A potential compromise emerged in August 2003. Another supervisor, Tony Hall, crafted what he calls the "Homeless Accountability Act" to provide fiscal protections to the taxpayers of San Francisco. The amendment creates a set-aside fund to ensure that city spending does not increase as cash gives way to care. Thus, his plan creates a set-aside fund wherein cash grants would be deposited. Any funding for the care provisions must come out of this pot and can never exceed the total formerly paid as cash grants to the homeless. The Board of Supervisors unanimously adopted Hall's proposal at its September 16 meeting.

At that same meeting, the supervisors rejected Newsom's Care Not Cash welfare reform measure by a vote of 5 to 6. Concerns over whether there would be enough money to pay for the expected services persuaded a majority of the supervisors to vote against it. Still, the battle is far from over. Forthcoming is a ruling on the city's appeal of Judge Quidachy's decision against Proposition N. More important, the publicity surrounding Care Not Cash has raised Gavin Newsom's profile—he is ahead in the polls and in fund-raising. Should he become the next mayor of San Francisco, reforming the city's homeless policy is sure to be high on his agenda.

Conclusion

What lessons, if any, can we learn from San Francisco's foray into homeless problem solving? Let me offer up three for consideration.

First, giving cash to the homeless is a bad idea, period. The city handing out checks is equivalent to individuals tossing coins or bills in the panhandler's cup. Although the act may make the giver (or city) feel less guilty, it amounts to nothing more than an abandonment of responsible charity.

There is virtually no way to hold the homeless accountable for what they do with the cash. In most circumstances, it will be used to perpetuate an addiction and keep that individual locked in the cycle of homelessness. Replacing cash with care is a necessary reform because it provides opportunities for the homeless to confront their self-destructive behavior. The voters of San Francisco understand this and are unlikely to settle for less.

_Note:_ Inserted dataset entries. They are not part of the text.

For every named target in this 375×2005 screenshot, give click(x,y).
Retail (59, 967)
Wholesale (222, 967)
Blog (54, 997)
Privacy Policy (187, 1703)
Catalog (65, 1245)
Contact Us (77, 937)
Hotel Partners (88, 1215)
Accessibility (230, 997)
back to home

The second lesson is that, all too often, liberal social policies exacerbate the problems they are trying to solve. What we see being played out in San Francisco is reminiscent of Irving Kristol's definition of a neoconservative as being a liberal who has been mugged by reality. As it confronts its staggering homeless epidemic, perhaps this famously liberal city is slowly undergoing a similar transition. Although the city by the bay won't be electing a Republican mayor any time soon, many of its citizens and leaders are taking their heads out of the fog and facing the truth about homelessness. Providing cash to the homeless in hopes of eluding their stares only encourages more begging. Like so many others before it, this liberal experiment ended in chains, not charity. It too must cease to exist.

A final lesson is that the mentality that gives cash rather than care is one rooted in pity rather than compassion. And, as Michael Beran points out, the act of pitying is always a kind of strength condescending to weakness; it leads nowhere but to further dependence and stratification. The residents of San Francisco, if not their representatives, are moving away from this type of oppression, but we are witnessing only a modest step toward true compassion.

The care components, once implemented, will still be provided largely by either government employees or paid staff of local nonprofits. Care so rendered is a form of substitute compassion—it can mend but it cannot cure our social ills. True compassion restores hope. When ordinary people are moved to help the homeless, we will see dramatic improvement in their lives and the life of the city. It is time the citizens of San Francisco get out of their voting booths and into the streets of service. The activism of initiative must translate into acts of compassion—volunteering to tutor homeless kids, serving meals at shelters, mentoring job seekers, encouraging addicts to stay clean, and performing countless other deeds. Only then will there be cause for saying that this city knows how to care for the homeless.